Quella politica lì e quel mondo lì è quello che ha prodotto questa politica e questo mondo qui. Quel mondo è stato costruito, in particolare dagli anni Settanta in poi – gli anni di Berlinguer - sulla continua dilatazione dello Stato, sul controllo della politica sull’economia, sul consociativismo, sulla burocrazia tuttologa e occhiuta, sulla tassocrazia, sull’espansione infinita della spesa e del debito, sul sospetto peloso nei confronti della libera iniziativa, sull’allargamento mostruoso dei poteri di veto e di vincolo di sindacati che invece che fare i sindacati facevano politica. Sulla demagogia ugualitaria e livellatrice che dal Sessantotto in poi ha azzerato la selezione meritocratica nelle scuole e nelle università, distruggendo il profilo economico, culturale e sociale dei professori, una volta simboli autorevoli dello Stato e oggi divisi tra martiri frustrati e lazzaroni sempre in pausa caffè. Sulle terrazzate radical chic ora irrise da Sorrentino, ma nel lontano 1980 con crudeltà ben più implacabile da Scola.

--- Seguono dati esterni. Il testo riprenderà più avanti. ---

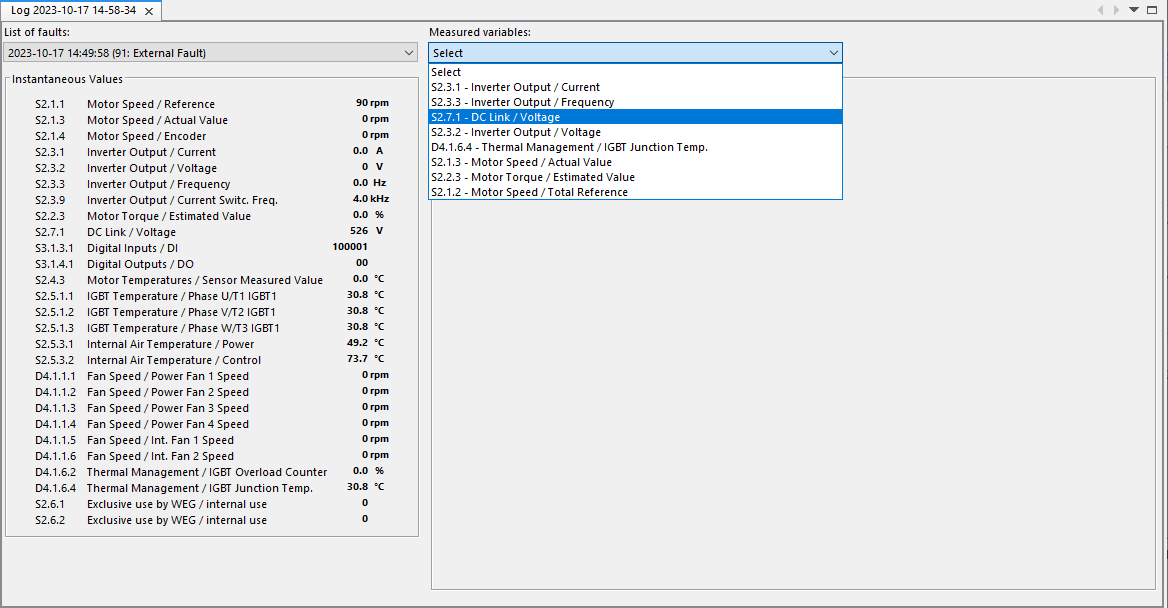Screen dimensions: 1168x608
Task: Open the document list down-arrow
Action: point(1134,10)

E soprattutto, sull’incomprensione genetica della modernità. Quando Craxi – bandito indifendibile, ma anche politico di razza – disse con disprezzo che non era possibile parlare con Berlinguer, perché “non aveva neanche la televisione a colori” è stato oggetto di ironie molto snob, ma almeno su quello aveva mille volte ragione. Qui non conta che sia stato un ladro, ma che aveva capito perfettamente il futuro, mentre il Pci e il suo segretario erano il passato. Passato remoto. Trapassato remoto. Se la sinistra nel 2014 è ancora in queste condizioni è perché negli anni Ottanta Berlinguer non ha avuto la coscienza, il coraggio o la visione di fare quello che Blair ha fatto in Inghilterra dieci anni dopo. Spaccare tutto e rifare la sinistra su basi nuove e occidentali che presupponevano non uno sbiadimento omeopatico a colpi di shatush riformatori del Pci, ma l’immediato pensionamento della cultura comunista.
Invece niente. Beatificazione. Idolatria. Reliquiario. Tutte cose che fanno bene alle comode certezze, malissimo non solo alla ricerca storica ma alla figura stessa di Berlinguer che, grande politico e uomo serio, meriterebbe un mausoleo meno conformista e più leale.